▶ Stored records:
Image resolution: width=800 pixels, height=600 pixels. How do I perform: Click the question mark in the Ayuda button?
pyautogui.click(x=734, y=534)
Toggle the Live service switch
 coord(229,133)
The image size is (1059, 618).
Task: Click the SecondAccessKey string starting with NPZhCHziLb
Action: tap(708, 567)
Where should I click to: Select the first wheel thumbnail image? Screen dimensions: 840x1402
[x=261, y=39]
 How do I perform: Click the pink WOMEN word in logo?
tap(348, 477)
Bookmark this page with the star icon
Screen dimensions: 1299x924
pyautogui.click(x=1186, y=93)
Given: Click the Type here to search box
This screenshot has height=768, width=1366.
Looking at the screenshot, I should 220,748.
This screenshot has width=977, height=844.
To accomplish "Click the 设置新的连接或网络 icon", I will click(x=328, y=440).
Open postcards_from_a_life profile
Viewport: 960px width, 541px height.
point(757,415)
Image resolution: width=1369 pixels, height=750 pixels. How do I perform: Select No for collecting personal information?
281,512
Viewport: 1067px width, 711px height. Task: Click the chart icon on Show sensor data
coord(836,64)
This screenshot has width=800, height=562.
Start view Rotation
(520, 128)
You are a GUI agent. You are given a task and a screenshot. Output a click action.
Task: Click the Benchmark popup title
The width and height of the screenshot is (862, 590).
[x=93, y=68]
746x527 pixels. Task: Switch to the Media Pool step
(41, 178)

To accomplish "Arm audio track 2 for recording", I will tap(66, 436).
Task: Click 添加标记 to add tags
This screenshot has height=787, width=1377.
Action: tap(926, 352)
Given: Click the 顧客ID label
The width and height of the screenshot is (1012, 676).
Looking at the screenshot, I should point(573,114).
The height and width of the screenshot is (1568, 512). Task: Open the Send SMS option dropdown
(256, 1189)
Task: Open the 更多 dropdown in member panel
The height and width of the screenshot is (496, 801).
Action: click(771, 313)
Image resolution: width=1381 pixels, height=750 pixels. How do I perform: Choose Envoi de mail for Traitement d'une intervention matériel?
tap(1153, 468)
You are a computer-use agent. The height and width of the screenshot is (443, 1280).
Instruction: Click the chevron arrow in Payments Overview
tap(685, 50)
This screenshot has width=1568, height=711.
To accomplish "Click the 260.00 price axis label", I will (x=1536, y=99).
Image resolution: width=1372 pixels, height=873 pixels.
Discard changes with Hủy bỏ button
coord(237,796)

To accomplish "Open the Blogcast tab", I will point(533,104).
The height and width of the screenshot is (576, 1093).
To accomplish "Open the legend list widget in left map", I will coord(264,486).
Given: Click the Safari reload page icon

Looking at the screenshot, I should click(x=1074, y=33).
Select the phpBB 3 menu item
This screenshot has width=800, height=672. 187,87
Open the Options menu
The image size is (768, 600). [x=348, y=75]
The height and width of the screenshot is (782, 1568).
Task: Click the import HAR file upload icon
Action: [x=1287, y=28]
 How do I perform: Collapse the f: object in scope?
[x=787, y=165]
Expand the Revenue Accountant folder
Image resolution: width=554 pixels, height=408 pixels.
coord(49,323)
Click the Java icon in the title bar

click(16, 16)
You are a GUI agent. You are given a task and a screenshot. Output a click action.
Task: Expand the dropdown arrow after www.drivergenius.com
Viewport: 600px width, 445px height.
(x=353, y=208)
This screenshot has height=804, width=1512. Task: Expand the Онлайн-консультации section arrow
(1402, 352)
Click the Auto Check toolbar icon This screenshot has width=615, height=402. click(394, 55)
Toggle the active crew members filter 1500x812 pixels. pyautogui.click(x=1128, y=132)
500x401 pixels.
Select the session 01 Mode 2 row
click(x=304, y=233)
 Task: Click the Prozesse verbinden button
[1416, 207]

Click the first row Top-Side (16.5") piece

▶ What you should do:
Could you restate, word for word, the lines above from the one with "Task: Expand the dropdown" to the one with "Click the Auto", both included?

▶ Solution to the problem:
Task: Expand the dropdown arrow after www.drivergenius.com
Viewport: 600px width, 445px height.
(x=353, y=208)
This screenshot has height=804, width=1512. Task: Expand the Онлайн-консультации section arrow
(1402, 352)
Click the Auto Check toolbar icon This screenshot has width=615, height=402. click(394, 55)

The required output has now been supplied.